**What is expected**
Where a line holds the word "computer", copy it from the records.

**Dataset records**

***

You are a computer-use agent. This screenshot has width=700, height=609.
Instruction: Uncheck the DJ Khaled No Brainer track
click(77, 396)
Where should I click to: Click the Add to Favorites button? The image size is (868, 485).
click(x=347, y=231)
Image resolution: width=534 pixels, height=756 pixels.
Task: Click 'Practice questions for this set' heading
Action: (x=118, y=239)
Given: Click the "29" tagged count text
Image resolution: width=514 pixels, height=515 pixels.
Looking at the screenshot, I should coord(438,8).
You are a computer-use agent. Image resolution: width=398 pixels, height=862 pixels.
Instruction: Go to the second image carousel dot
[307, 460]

***

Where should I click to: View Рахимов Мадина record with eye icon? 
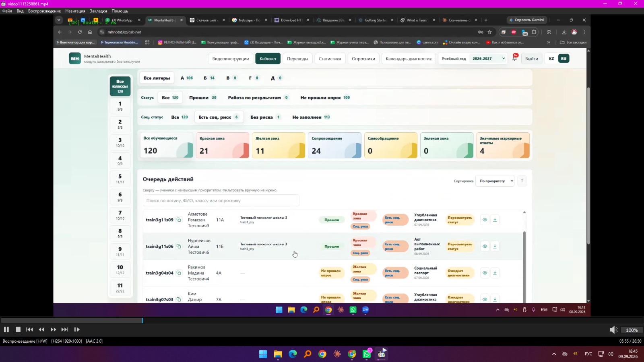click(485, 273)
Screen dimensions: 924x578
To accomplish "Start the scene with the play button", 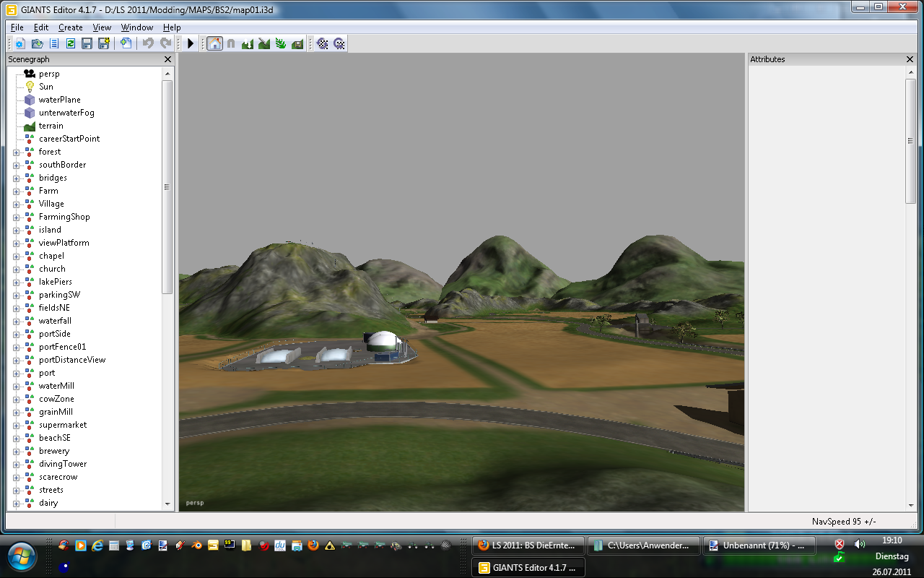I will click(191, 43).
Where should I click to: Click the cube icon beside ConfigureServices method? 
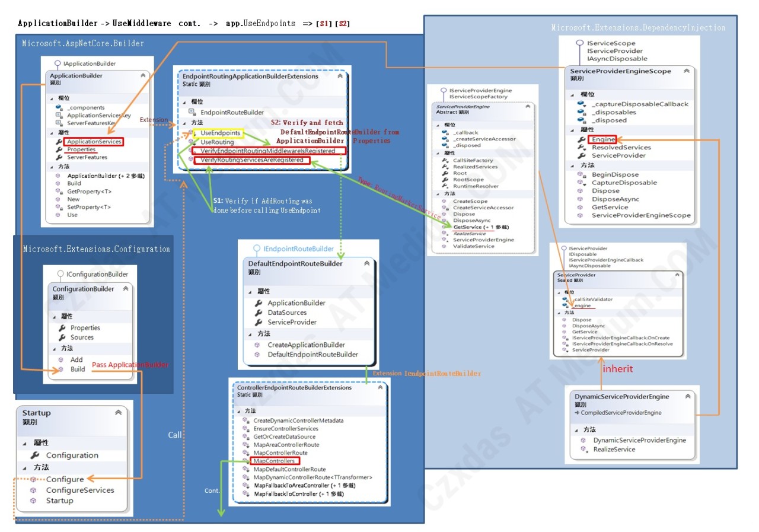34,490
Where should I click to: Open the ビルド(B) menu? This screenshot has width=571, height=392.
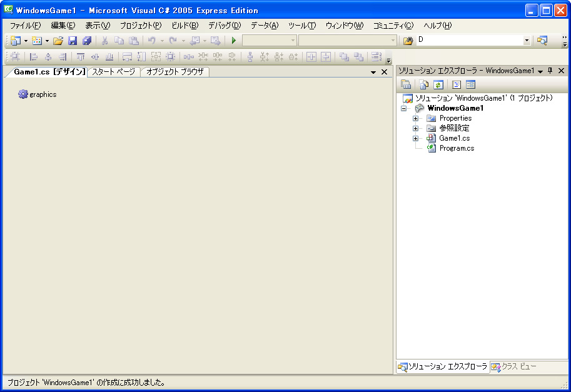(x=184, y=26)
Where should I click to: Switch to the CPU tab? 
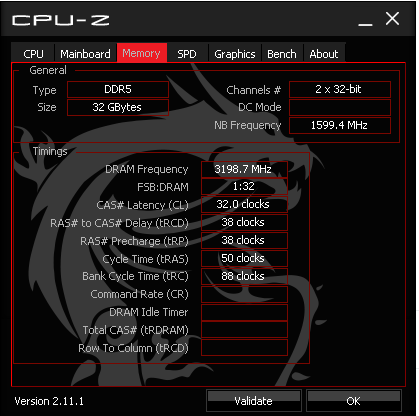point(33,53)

***

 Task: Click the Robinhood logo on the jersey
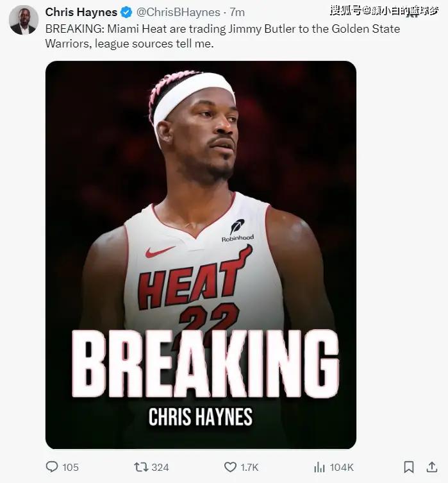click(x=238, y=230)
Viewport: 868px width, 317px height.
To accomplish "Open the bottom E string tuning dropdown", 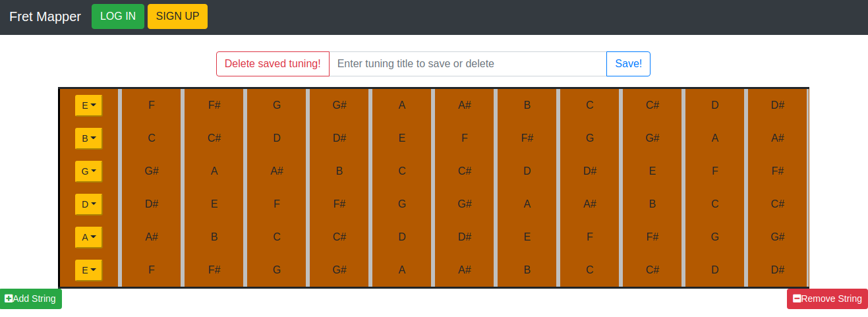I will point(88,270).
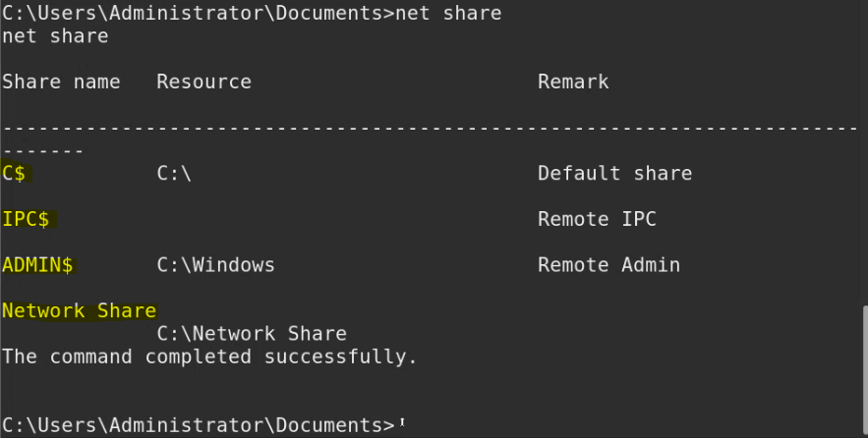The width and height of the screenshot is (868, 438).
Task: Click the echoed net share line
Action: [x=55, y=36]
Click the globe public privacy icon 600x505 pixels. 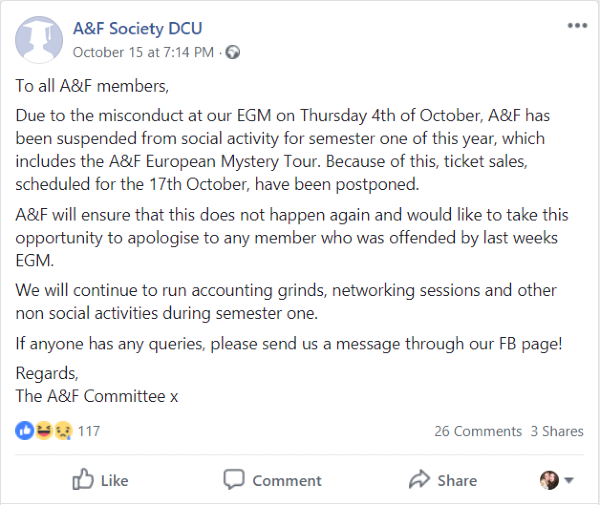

***

**Your solution**
You are a computer-use agent. This screenshot has width=700, height=609.
You are a computer-use agent. Image resolution: width=398 pixels, height=862 pixels.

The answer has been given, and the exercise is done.